27:00 - Issues Building Tech
They didn’t make the best decisions or prepare for scale properly. They ended up with a giant monolith architecture, it ended up making on-boarding of new hires really slow and a big investment for them. and updating and maintaining a slow headache. Had to rewrite eventually and make it much more slicker and optimised, should have done this earlier in hindsight.
29:30 - Managing Issues and Processes
Treat it as an engineering problem. Everything needs to have a process. when you have a good process for reviewing what you are doing and document it and make a good process it all becomes much better. They used to like letting people have free rein but actually really stupid. You can still be creative within set rules.
When people don’t follow the process it is a sign that something is wrong with the process and it needs to be improved
32:00 - Graze taking off
They had a lot of early customers receive a box at work. this was before amazon was big and when post was not really used for stuff. It was like a present arriving and the office would be interested.
They were attentive to the experience of early users and saw this happening and realised the opportunity for a referral scheme. then the business exploded across the UK and within a few months suddenly most people had heard of it.
33:00 - Referral Schemes Thoughts
Students took at advantage and they lost money there. Otherwise, it was much cheaper to pay the small price of sending a box to a new customer vs. paying for advertising which is much higher per lead and doesn’t give such a good experience.
35:20 - Scaling Challenges
They were able to quickly keep up with the demand and never missed a delivery (until Edd’s final week) as the did really focus on engineering for scale.
Kept growing the biz over several years and expanded massively into their own factory etc.. eventually left as ten years felt like enough time to dedicate to one thing and ready for a break.
37:20 - What Edd did after leaving?
Initially just did nothing for a few months and decompressed.
Then took up consulting tech for a few days a week. Moved more into e-commerce 3 days a week but got a bit bored of it. Needed to do something due to having a mortgage etc.. but not that interested in it all.
38:30 - Consulting Woes
Didn’t enjoy just trying to influence decisions and being a politician and preferred getting hands dirty and doing things.
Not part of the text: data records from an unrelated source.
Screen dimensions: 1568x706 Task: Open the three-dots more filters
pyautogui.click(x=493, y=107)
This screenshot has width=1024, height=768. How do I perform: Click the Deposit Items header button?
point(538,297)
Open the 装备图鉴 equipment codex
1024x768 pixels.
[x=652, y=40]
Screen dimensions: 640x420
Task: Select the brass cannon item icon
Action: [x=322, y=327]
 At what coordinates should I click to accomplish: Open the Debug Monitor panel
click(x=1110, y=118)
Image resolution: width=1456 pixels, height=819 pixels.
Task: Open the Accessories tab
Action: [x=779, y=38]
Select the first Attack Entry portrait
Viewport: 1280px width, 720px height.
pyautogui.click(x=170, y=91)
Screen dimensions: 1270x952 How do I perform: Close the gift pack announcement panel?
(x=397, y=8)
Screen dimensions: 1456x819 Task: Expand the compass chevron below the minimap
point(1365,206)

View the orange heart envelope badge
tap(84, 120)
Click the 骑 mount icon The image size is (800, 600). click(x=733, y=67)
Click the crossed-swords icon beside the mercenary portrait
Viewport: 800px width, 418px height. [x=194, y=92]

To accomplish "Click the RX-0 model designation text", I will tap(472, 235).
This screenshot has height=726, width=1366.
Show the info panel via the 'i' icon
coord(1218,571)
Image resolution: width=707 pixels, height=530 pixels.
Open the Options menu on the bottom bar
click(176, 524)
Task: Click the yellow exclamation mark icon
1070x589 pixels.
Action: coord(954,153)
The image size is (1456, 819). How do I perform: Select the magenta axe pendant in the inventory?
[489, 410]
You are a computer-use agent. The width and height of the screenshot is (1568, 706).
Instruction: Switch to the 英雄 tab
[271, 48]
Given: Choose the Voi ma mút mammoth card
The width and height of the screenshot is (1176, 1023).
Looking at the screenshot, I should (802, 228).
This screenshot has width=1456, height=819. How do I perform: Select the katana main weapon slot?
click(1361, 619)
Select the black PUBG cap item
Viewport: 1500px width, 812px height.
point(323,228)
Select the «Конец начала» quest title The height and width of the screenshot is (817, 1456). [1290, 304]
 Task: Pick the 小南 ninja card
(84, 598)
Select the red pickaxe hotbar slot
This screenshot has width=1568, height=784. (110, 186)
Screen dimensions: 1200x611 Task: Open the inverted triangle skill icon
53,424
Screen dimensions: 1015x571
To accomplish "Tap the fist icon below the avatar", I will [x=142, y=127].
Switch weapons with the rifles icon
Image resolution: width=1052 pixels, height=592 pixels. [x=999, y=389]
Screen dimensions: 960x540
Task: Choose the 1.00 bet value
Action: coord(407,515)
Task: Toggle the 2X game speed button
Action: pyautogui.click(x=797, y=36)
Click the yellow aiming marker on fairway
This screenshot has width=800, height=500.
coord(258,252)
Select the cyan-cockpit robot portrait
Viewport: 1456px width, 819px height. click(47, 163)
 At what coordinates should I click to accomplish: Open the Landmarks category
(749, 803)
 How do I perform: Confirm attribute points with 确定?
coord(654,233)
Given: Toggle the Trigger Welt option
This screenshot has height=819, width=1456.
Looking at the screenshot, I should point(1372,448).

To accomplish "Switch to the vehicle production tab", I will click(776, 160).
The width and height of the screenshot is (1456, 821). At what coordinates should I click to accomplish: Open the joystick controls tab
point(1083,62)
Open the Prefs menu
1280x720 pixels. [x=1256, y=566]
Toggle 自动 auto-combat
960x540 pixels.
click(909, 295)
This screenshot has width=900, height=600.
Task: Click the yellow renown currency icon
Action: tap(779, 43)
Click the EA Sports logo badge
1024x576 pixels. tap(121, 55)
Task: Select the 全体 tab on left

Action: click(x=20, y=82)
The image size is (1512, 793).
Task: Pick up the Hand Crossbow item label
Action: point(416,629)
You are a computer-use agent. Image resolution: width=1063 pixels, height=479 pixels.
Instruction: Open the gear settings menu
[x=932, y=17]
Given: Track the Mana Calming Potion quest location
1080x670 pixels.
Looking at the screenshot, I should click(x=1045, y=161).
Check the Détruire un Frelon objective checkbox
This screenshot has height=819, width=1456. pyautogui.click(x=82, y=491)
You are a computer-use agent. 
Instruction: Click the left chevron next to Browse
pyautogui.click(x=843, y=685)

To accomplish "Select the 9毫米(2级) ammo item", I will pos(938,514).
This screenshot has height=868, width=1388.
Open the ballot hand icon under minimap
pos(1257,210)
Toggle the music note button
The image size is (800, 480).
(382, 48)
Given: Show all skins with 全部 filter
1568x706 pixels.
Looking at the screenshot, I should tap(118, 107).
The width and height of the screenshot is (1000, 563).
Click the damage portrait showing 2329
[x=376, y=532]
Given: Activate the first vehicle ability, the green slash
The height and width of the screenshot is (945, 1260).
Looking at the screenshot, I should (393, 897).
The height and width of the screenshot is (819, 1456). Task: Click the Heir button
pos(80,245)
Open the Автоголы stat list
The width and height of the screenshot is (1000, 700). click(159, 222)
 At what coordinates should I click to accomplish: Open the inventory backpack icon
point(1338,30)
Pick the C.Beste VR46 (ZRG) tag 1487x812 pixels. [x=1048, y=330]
Put him off CTO jobs and pushed towards creating projects.
40:00 - Consulting Joys
Seeing some different views of the world and knowing what else is out there.
Good money. But risky to get locked into the high pay requirements
42:20 - Important Lessons on Career Change
Really important to decompress and not dive into the next thing.
Tried to keep things low stress and did more cycling.
Work out whats important to you and things like commuting can really effect you and should be factored into things.
45:30 - Joining Tiney.co
Joined Tiney. Bret was founder of Teach First and a lot of experience in the education space. Edd really liked the proposition of Tiney and making professional childcare more accessible and transparent.
48:00 - Innovating in Childcare
Great Team and mission. Need to work out the solutions exactly and deliver on a strategy. Space moves slowly.
People don’t change childcare every week so it’s not a fast changing world.
50:00 - Lack of innovation in Childcare
People don’t like rocking the boat with innovations and if it isn’t broke don’t change things.
53:00 - Growth plan
Start in Islington and own it and prove the model. Once it is a smooth operation work out how to scale up.
The business is early days but very exciting times for him again.